9. The method for predicting the evolution of soil pollution based on machine learning according to claim 1, characterized in that, The pollution status change data corresponding to each soil coordinate under different preset time dimensions, calculated based on the soil pollution correlation map, includes: Several time dimensions are preset, and a time step discretization algorithm is used to decompose each time dimension into equidistant time steps. An attribute value mapping algorithm is used to use the dynamic pollution impact degree of each node as the initial pollution state value and bind it to the initial time node of the corresponding soil coordinate to form an initial pollution state matrix. A graph convolution iterative algorithm is used to iterate and calculate in units of time steps. Specifically, in each step, based on the pollution impact coefficient of the directed edges between nodes, a weighted summation algorithm is used to transmit the pollution state value of the source node to the target node according to the weight. An exponential decay algorithm is used to correct the pollution loss in the transmission process to obtain the pollution state update value of the target node under the current time step. After traversing and completing the iterative calculation of all preset time steps, a time dimension aggregation algorithm is used to integrate the node pollution state values ​​of each time step into the corresponding preset time dimension, and output the pollution state change data corresponding to each soil coordinate under different preset time dimensions.

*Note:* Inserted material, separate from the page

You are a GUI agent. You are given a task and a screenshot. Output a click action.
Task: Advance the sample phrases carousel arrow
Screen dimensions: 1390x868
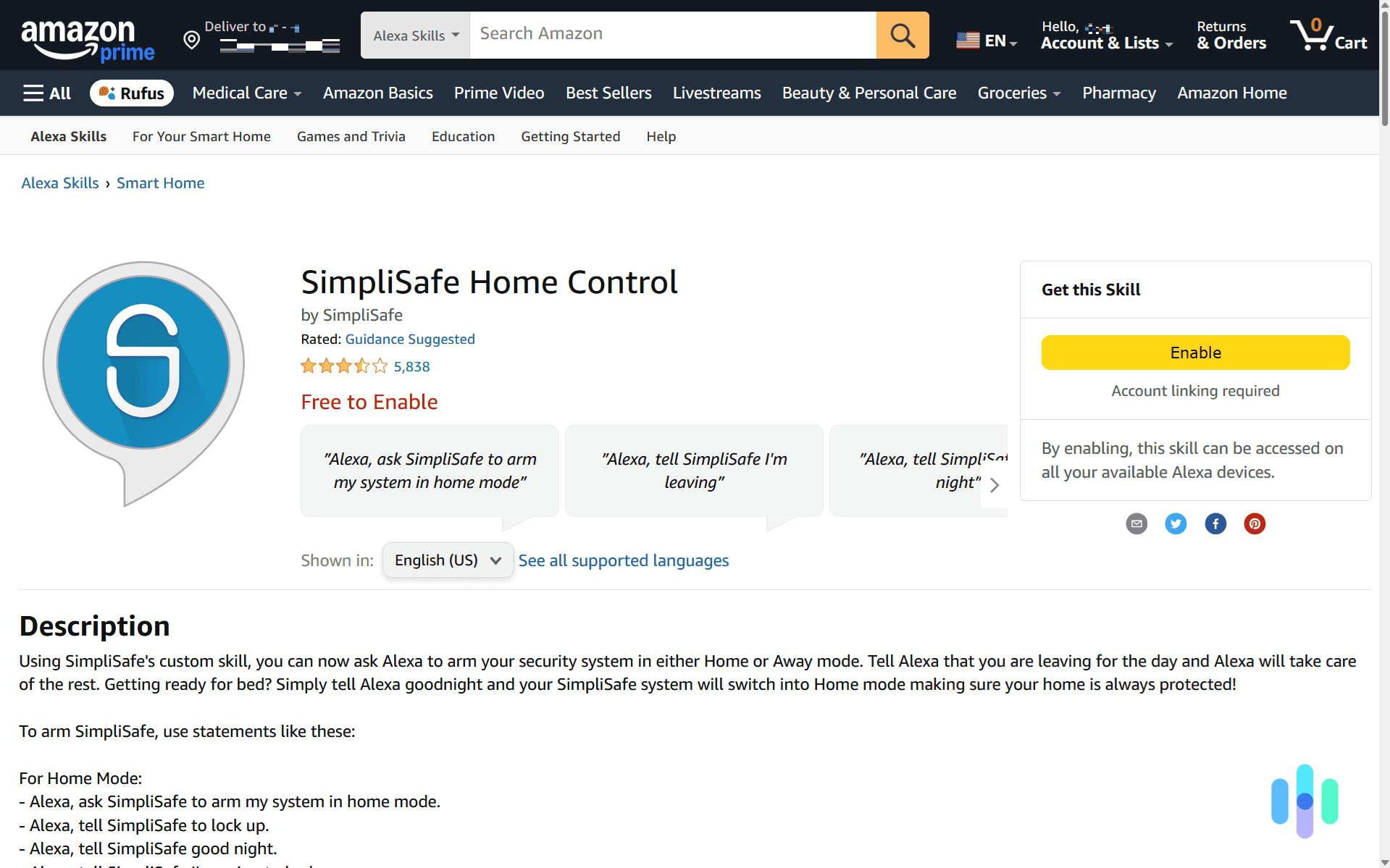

10. A machine learning-based soil pollution evolution prediction system, using the machine learning-based soil pollution evolution prediction method according to any one of claims 1-9, characterized in that, include: The static pollution impact degree calculation module includes: a soil region division unit that delineates the spatial boundaries of the soil region, performs grid division, and generates several soil units, each soil unit corresponding to a unique soil coordinate; a feature set extraction unit that, for each soil coordinate, obtains the static basic data of the soil and extracts the corresponding feature set; and a static pollution impact degree calculation unit that uses the feature set as input to the trained machine learning algorithm model and calculates the static pollution impact degree corresponding to each soil coordinate. Dynamic pollution impact degree calculation module: includes: Dynamic pollution impact degree calculation unit collects the soil volume moisture content corresponding to each soil coordinate, and calculates the dynamic pollution impact degree corresponding to the soil coordinate by combining the corresponding static pollution impact degree. The soil pollution association map construction module includes: a soil coordinate pairing unit to determine the spatial relationship between all soil coordinates within the soil area, obtaining soil coordinate pairing combinations with the possibility of pollution transmission; a pollution impact coefficient calculation unit to calculate the pollution impact coefficient of the source soil coordinates on the target soil coordinates for each soil coordinate pairing combination; and a soil pollution association map construction unit to construct a soil pollution association map based on the pollution impact coefficient, setting each soil coordinate within the area to be detected as an independent node in the graph structure and setting attribute values. Pollution state change calculation module: includes: a pollution state change calculation unit that calculates pollution state change data for each soil coordinate under different preset time dimensions based on the soil pollution correlation map.